Anna Calvi in der Szene Wien.

„Sehnsucht ist die einzje Energie!“ Als delirierender Kunst-Punk brachte Blixa Bargeld Mitte der 80er-Jahre einen entscheidenden Lebensumstand auf den Punkt. Ohne Verlangen nach etwas oder jemanden ist der Mensch nicht mehr als eine leblose Hülle. Spätestens seit Novalis und dessen blauer Blume ist der romantisch geschulte Mensch diesbezüglich einschlägig vorbelastet.

Im London der Nullerjahre beginnt schließlich auch Anna Calvi, dieser Tatsache ihr Debütalbum zu widmen. Unter besonderer Berücksichtigung der Pole „fire“ und „desire“ – es brennt ein Feuer in mir! –, geht es darum, sich mit Brust und Herz in eine Welt aus Lust und Schmerz zu begeben. Die Sache mit der ach so schaurig-schönen Liebe als schattseitiger Rock ’n’ Roll: Ökonomisch betextet, unheimlich im Klang. Drama und Gänsehaut werden bei Anna Calvi auf den Spuren von Ennio Morricone oder der frühen PJ Harvey stets in mögliche Soundtracks für David Lynch umgemünzt.

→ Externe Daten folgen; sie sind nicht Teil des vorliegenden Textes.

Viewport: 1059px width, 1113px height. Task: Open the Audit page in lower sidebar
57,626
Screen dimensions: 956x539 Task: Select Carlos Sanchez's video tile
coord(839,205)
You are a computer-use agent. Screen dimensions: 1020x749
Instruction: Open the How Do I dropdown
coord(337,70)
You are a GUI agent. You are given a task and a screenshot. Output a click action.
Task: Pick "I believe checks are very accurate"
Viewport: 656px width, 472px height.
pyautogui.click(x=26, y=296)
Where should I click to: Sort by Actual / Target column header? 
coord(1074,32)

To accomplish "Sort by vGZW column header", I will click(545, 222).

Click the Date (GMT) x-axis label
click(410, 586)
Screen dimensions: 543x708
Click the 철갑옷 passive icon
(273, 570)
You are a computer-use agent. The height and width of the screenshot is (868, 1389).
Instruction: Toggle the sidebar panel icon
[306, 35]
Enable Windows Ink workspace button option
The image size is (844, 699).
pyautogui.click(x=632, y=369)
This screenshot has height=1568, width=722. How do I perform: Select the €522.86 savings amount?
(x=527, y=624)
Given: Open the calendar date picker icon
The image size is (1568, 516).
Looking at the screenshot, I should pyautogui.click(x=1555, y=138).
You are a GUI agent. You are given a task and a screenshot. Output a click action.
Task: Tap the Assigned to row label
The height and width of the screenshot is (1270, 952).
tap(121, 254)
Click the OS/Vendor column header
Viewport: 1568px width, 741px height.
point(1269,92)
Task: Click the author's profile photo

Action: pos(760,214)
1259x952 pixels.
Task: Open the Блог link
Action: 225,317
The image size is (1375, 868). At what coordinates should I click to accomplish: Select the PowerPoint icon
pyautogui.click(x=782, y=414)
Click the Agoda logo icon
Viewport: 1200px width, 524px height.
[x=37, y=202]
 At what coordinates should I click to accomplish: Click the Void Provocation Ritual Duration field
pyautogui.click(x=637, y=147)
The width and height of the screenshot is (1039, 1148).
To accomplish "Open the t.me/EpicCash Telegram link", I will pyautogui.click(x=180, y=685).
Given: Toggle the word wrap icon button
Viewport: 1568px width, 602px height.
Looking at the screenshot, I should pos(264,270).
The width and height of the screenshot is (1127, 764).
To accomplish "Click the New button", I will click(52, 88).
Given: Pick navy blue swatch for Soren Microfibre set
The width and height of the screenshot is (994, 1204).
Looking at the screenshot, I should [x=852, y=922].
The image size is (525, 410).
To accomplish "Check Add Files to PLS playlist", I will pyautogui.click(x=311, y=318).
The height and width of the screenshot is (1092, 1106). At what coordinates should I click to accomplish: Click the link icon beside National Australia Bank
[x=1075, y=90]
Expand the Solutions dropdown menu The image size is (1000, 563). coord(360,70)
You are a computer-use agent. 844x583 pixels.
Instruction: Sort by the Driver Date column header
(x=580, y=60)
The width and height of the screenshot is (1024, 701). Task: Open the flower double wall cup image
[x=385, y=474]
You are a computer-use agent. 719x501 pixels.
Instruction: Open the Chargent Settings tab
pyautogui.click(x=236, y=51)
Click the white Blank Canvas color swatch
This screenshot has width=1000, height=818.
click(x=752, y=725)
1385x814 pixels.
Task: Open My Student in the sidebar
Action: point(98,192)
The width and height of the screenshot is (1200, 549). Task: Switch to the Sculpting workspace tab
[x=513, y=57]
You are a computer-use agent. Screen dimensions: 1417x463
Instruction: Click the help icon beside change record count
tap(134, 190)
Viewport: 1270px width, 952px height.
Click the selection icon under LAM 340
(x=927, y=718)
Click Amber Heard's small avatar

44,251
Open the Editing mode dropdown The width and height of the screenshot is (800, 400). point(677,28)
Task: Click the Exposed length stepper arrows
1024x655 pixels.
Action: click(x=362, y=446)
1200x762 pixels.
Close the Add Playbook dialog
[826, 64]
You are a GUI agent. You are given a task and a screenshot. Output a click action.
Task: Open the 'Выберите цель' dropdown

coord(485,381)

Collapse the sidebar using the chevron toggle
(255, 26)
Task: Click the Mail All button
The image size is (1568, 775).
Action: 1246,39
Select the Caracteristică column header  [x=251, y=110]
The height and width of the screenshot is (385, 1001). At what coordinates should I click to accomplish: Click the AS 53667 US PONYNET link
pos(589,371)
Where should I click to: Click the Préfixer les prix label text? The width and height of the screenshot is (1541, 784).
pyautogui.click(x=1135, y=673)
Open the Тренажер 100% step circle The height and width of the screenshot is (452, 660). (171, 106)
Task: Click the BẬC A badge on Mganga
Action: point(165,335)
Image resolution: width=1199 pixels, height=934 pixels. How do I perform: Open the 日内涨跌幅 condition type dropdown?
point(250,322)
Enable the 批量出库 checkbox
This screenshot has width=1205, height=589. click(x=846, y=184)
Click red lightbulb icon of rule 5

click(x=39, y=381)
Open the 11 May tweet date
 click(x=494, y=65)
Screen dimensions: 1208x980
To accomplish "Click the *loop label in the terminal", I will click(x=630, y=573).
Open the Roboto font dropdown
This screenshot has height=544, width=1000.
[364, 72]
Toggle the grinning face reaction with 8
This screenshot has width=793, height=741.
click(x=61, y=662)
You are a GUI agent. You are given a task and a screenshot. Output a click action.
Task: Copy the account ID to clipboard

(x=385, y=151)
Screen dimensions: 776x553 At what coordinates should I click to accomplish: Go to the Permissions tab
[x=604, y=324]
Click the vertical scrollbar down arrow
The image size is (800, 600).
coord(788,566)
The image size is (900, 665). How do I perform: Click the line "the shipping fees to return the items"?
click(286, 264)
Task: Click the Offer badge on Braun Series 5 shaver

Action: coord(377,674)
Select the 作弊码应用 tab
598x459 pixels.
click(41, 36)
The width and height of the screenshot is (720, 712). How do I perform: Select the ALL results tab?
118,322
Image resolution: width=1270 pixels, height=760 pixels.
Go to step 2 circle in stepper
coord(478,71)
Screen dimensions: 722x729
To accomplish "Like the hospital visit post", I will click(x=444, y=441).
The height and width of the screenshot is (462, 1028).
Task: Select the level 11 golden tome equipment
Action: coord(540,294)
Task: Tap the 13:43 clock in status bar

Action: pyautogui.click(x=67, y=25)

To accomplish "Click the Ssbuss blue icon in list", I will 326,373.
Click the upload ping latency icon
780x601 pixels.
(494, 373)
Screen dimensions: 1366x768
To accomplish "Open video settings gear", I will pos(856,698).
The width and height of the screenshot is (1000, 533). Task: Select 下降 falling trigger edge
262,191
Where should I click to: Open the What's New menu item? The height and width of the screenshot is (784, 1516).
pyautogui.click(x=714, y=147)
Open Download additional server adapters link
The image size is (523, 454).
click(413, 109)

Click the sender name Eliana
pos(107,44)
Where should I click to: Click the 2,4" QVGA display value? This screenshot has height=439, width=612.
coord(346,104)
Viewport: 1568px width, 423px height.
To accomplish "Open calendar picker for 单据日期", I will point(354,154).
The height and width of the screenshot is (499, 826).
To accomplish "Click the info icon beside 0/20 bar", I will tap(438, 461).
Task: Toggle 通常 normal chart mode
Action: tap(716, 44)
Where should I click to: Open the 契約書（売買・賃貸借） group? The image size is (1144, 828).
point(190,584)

Früh gefördert von Brian Eno und Nick Cave ist Calvi also die neueste Heldin aller Schwergemüter. Ihr erstes Wien-Konzert als Hauptact litt am Donnerstag aber an widrigen Bedingungen: Wegen einer Verletzung verzichtete Calvi weitestgehend auf die Arbeit an der Gitarre, die ihr Schaffen, abwechselnd mit Blues- oder Flamencoanklängen, allerdings entscheidend prägt. Mit ihrer dreiköpfigen Band, die sich auf Schlagzeug, Percussions und Harmonium konzentrierte und einen Kollegen an der Twang-Gitarre deutlich weniger drastisch in die Saiten greifen ließ, konnte Calvi den dichten Klang ihrer Lieder zwar niemals erreichen.

Beherzt im Vortrag und mit einer Stimme, die den werkimmanenten Hang zu laut und luise mit sanftem Hauchen und expressivem Divengesang untermauerte, blieben Götternummern wie „Desire“ oder „First We Kiss“ aber auch live nichts weniger als Götternummern.

Die Sehnsucht bleibt: Beim nächsten Mal wird alles (noch viel) besser.